Big Eyes is the first movie not based on pre-existing source material that Burton has directed since Ed Wood in 1994. Set in the late 1950s, it is the story of Margaret (Amy Adams) and Walter Keane (Christoph Waltz). Margaret and Walter were both artists – she of portraiture and he of bullshit. Without any natural talent of his own, Walter uses his aptitude for self-promotion to pass himself off as the artist behind Margaret’s stylised “big eyes” paintings. Somewhat implausibly, she consents to this arrangement without much protest, before eventually deciding that she’s not cool with this at all actually. But not before her work has been mass-produced and her husband becomes a cultural phenomenon.
Of course, Walter soon begins to buy his own brand of bullshit and Margaret’s identity is slowly obscured by her husband’s shadow.
You could argue that Burton is a better art director than film director. At some point around 2001’s ludicrous Planet of the Apes remake, he seemed to lose his mojo and with it, the passion and emotion of his earlier work. In the years since, Burton has slowly turned into his own tribute act, churning out fluff like Alice in Wonderland or Charlie and the Chocolate Factory.

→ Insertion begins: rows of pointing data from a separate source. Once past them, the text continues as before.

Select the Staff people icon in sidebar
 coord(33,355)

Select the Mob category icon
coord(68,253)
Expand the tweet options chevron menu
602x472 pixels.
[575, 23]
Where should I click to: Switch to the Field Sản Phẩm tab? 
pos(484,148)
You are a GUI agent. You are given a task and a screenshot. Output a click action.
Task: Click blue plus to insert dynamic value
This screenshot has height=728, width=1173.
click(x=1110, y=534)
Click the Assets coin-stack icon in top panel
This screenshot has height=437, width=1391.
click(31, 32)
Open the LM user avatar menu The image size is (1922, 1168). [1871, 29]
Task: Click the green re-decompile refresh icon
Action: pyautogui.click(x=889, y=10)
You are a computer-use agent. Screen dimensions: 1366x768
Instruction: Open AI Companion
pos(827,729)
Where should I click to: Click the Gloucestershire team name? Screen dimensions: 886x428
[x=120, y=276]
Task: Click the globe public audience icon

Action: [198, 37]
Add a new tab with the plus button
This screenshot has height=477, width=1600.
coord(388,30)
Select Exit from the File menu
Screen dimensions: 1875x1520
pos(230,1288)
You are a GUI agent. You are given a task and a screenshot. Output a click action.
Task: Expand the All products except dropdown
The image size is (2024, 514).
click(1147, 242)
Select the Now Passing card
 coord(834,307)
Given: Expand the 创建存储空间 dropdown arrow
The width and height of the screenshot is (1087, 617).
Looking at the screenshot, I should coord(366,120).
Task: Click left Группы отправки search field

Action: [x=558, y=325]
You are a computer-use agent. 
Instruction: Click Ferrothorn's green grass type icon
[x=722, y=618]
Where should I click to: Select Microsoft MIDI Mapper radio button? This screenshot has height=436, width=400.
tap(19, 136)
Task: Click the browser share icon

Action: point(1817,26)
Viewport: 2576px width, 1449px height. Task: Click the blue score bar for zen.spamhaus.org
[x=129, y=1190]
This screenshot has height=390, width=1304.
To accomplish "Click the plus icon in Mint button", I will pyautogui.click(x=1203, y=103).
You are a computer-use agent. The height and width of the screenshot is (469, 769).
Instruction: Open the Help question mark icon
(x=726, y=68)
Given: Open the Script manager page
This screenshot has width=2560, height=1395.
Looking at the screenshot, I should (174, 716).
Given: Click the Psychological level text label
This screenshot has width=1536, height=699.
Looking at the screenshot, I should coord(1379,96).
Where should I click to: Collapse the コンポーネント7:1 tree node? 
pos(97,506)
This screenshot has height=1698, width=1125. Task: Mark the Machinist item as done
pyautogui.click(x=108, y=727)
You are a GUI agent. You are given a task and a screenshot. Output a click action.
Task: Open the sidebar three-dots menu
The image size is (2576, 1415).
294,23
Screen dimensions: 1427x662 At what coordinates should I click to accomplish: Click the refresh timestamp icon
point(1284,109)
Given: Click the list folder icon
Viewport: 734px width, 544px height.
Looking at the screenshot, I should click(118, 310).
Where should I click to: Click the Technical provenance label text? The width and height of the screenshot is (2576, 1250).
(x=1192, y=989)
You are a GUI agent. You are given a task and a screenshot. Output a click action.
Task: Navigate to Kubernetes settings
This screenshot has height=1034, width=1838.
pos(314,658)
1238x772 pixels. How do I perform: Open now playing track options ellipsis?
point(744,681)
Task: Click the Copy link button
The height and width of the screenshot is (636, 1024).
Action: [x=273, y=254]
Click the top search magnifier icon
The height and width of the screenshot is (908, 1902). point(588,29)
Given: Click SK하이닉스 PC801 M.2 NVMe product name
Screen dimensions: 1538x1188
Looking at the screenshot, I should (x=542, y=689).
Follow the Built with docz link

Those films may look beautiful, but are pastiches of his past best. It’s a surface beauty that hides an emotional vacuum in place of the passion conspicuous in Edward Scissorhands or Ed Wood. But Big Eyes doesn’t even have that Burton aesthetic going for it. It is an unspectacular story with an average look.
This personality bypass extends to Danny Elfman’s forgettable, generic musical score, and the by-the-numbers script by Scott Alexander and Larry Karazewski makes it impossible to reconcile these as the same screenwriters who collaborated with Burton on the wonderfully eccentric Ed Wood. Christoph Waltz can usually be relied upon to walk into a supporting role and completely steal the thunder of all around him. However, he seems to have missed the memo about Big Eyes being a crushingly normal movie. His unrestrained, exaggerated performance is distractingly out of place, and forces Amy Adams to resort to melodrama. Big Eyes is not appalling, but it is dreadfully disappointing.